_Supplied material:_
══════════
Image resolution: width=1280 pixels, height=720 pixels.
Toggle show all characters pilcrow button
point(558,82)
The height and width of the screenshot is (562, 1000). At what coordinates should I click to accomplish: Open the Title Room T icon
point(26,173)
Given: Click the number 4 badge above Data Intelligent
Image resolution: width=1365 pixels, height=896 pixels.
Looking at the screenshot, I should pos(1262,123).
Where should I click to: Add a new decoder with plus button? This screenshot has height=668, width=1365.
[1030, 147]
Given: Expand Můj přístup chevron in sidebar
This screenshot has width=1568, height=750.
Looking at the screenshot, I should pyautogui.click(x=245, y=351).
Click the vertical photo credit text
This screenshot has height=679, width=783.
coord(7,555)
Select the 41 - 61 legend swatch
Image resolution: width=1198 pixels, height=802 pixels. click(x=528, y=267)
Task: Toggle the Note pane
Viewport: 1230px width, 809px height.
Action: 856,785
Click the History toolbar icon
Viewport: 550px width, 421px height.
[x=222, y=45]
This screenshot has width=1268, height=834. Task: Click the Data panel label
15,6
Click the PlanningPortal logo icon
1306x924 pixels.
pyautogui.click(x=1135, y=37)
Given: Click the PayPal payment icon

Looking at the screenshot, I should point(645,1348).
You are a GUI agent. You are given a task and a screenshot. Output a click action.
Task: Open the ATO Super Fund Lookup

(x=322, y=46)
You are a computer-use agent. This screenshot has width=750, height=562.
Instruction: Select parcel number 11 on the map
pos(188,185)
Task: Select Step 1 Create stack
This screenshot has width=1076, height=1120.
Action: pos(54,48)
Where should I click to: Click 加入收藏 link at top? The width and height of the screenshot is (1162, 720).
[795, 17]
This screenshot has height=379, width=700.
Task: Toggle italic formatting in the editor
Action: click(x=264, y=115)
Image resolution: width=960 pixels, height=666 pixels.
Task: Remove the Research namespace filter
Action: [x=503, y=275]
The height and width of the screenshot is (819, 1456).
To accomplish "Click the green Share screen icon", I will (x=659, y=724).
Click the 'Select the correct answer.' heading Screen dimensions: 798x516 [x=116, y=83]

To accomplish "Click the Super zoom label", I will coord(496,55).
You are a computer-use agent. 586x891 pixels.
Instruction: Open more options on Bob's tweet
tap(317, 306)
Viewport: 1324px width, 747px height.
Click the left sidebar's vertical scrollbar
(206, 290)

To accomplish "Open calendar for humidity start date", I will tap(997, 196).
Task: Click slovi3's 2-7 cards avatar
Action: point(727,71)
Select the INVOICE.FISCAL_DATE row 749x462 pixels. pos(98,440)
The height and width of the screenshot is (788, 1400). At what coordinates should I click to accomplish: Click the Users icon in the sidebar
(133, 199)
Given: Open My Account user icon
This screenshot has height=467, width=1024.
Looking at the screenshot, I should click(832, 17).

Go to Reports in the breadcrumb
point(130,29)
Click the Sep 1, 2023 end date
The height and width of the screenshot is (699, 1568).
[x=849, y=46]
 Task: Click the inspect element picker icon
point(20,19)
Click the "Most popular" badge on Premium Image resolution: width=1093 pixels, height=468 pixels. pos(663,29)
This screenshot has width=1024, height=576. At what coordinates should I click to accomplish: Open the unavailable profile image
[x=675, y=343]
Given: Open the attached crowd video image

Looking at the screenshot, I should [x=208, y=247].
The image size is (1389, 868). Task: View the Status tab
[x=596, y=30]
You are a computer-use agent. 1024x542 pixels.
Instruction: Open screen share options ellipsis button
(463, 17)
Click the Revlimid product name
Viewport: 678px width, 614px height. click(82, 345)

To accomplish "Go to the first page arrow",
══════════
_What to produce:_
Considering only the material above, set down every line from the one with "Click the PlanningPortal logo icon" to the one with "You are a GUI", inclusive, exactly as written.

_Result of the exercise:_
Click the PlanningPortal logo icon
1306x924 pixels.
pyautogui.click(x=1135, y=37)
Given: Click the PayPal payment icon

Looking at the screenshot, I should point(645,1348).
You are a GUI agent. You are given a task and a screenshot. Output a click action.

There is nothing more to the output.